Capped adherence over time
Data from the National Health Interview Survey (NHIS) suggests that up to 62.4% of individuals are up-to-date for CRC screening. A scenario analysis was explored using a calibration factor to reflect the fact that overall adherence to colonoscopy over 10 years may not reach 100%. 28 Considering a base case of 38% adherence for colonoscopies in a given year, 29 noncompliant individuals are offered screening every year at a constant declining rate (r) to ensure that these individuals remain noncompliant: 38% × (1 − r) t , if colonoscopy is delayed by t years, where 0 ≤ t ≤ 10. The result is a capped adherence rate where simulated individuals who are compliant with CRC screening match the reported NHIS rate (62.4%). 30 The derived calibration factor is applied to all stool-based screening strategies to simulate a capped adherence scenario approach for Analysis 2 and 3.
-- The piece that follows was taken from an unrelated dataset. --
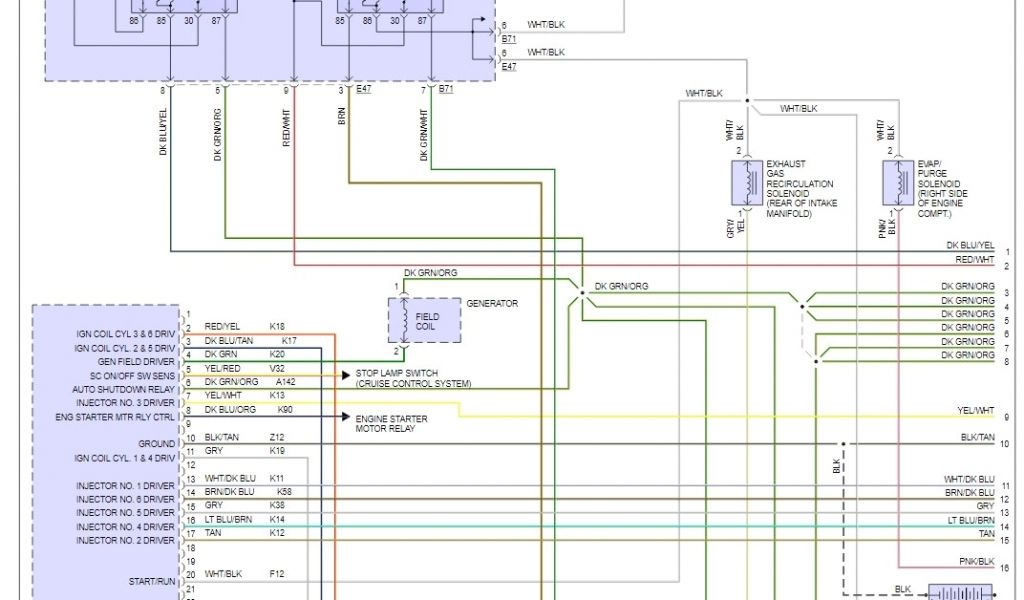The image size is (1024, 600).
Task: Select the GENERATOR label
Action: pos(492,303)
Adherence extension for follow-up colonoscopy
In the base case models, patients who were nonadherent to follow-up colonoscopy were assumed to remain nonadherent until symptomatic. Scenario analyses were explored in which patients who did not undergo their follow-up colonoscopy initially were offered the follow-up colonoscopy in the following year, before being considered nonadherent. This scenario was explored for Analysis 3 under both the base case scenario and the capped adherence over time scenario.
Sensitivity analyses
Sensitivity analyses were undertaken to account for uncertainty around model parameters and to test the robustness of the models. One-way sensitivity analyses for Analysis 3 in the base case were conducted varying adherence inputs 20% and costs and utility inputs ±10% from their base case value. A probabilistic sensitivity analysis also was conducted, in which all parameters are varied simultaneously at the same rates as the 1-way sensitivity analysis.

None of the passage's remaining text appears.